[Entries provided — start]
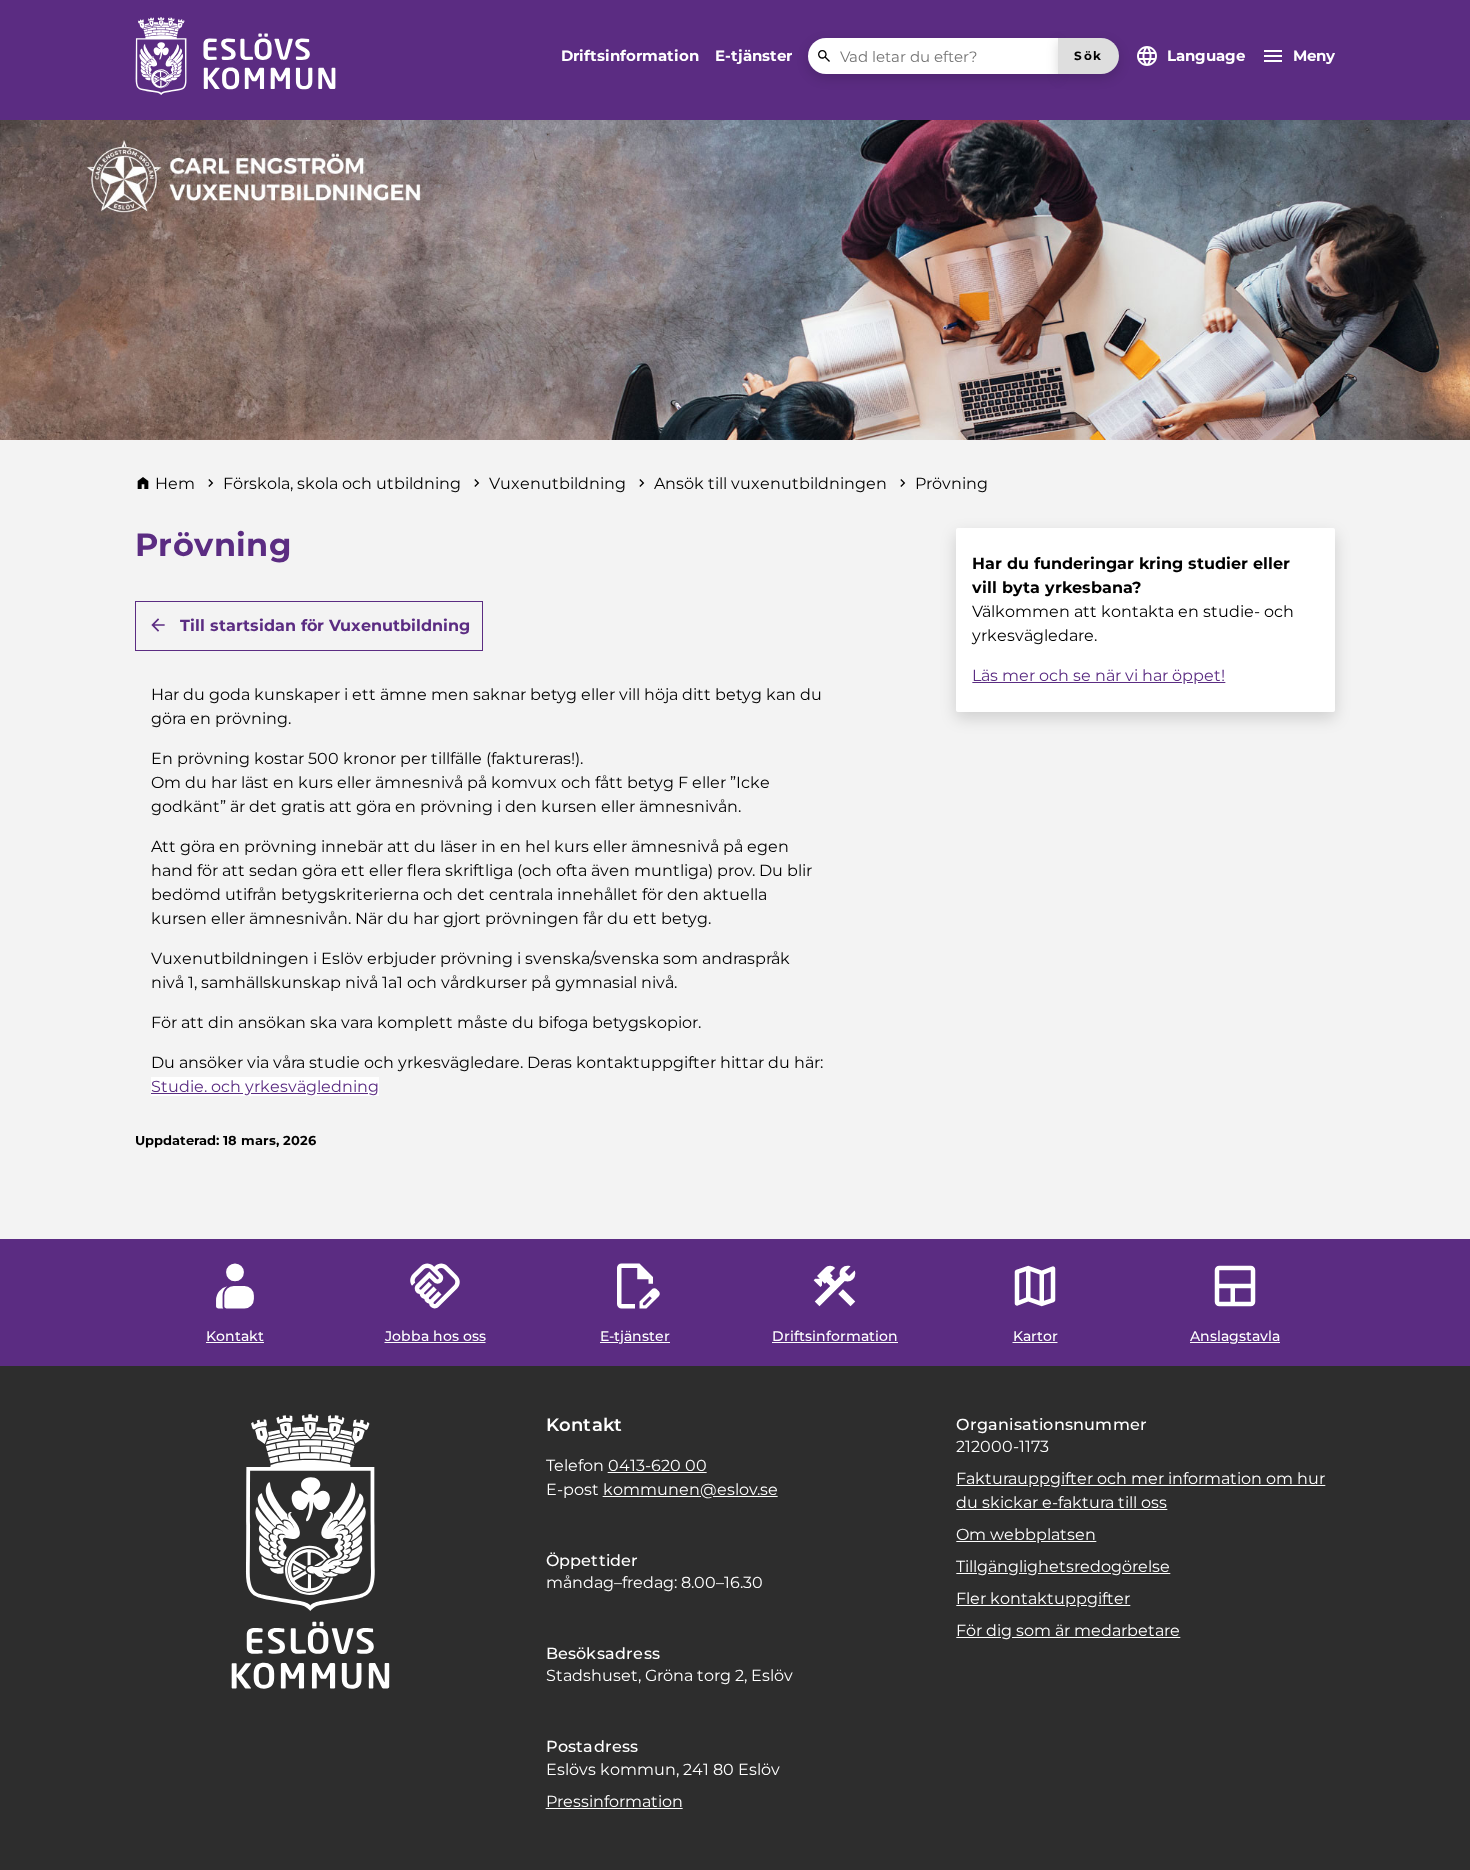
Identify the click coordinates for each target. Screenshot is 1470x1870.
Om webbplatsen (1026, 1534)
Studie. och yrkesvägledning (265, 1086)
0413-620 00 (657, 1465)
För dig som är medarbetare (1068, 1630)
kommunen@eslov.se (690, 1489)
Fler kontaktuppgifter (1043, 1598)
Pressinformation (614, 1801)
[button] (40, 1830)
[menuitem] (630, 56)
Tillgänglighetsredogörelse (1063, 1566)
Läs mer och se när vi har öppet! (1098, 675)
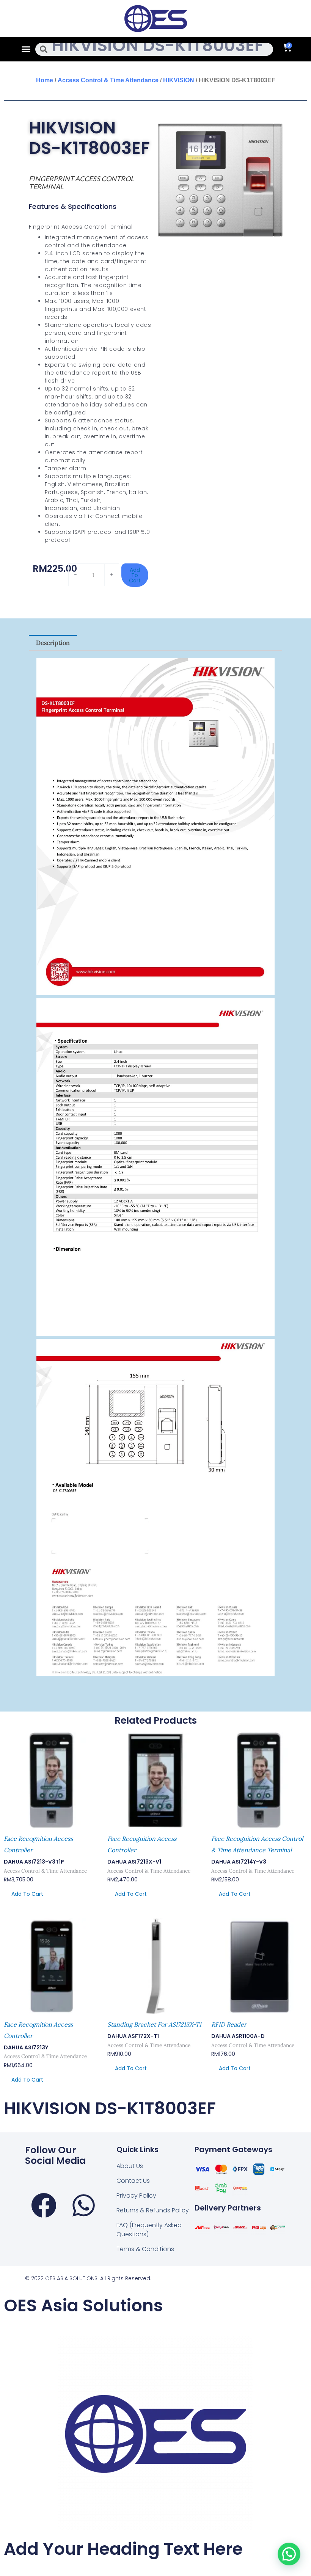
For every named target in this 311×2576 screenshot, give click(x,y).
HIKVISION (178, 80)
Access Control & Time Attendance (108, 80)
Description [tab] (53, 642)
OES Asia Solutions (83, 2305)
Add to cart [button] (27, 1894)
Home (44, 80)
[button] (26, 49)
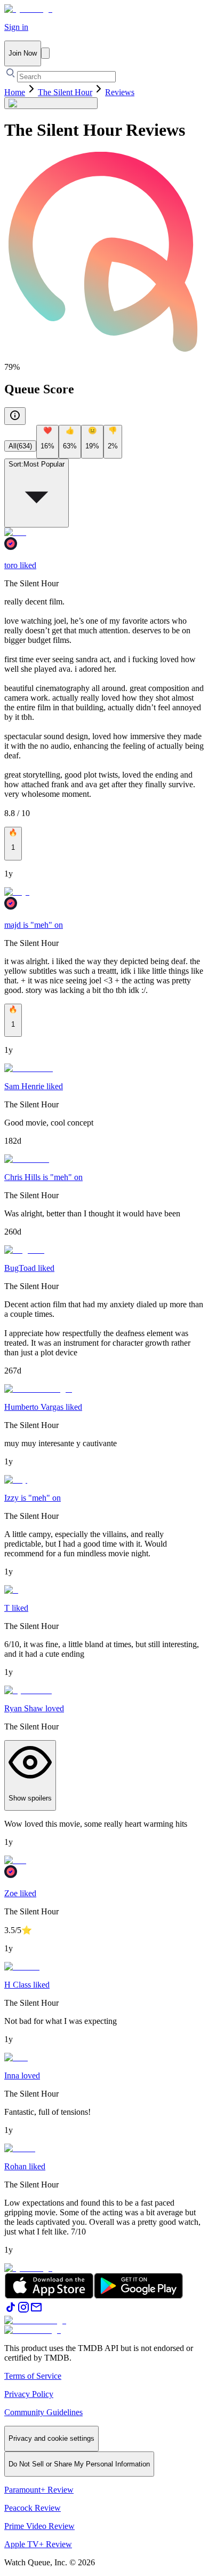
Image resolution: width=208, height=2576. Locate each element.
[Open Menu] (45, 53)
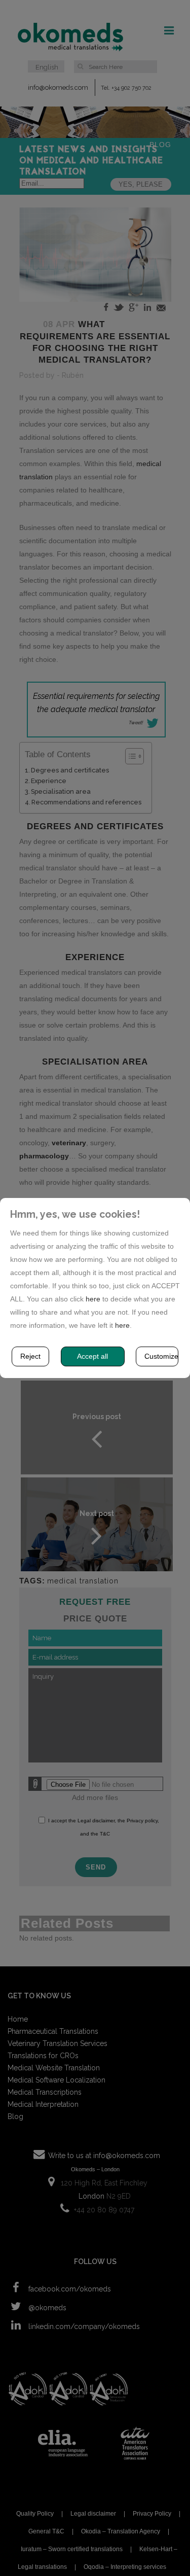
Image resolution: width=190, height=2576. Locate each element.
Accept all (92, 1356)
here (93, 1299)
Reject (30, 1356)
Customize (161, 1356)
[Entries provided — finish]
> **Work request**: Which lines of the records above contain the word "click"? Show each of them.

> **Result of this exercise**:
Identify the click coordinates for each target. Screenshot is 1470x1870.
For every named target in this 311×2576 screenshot, give click(x,y).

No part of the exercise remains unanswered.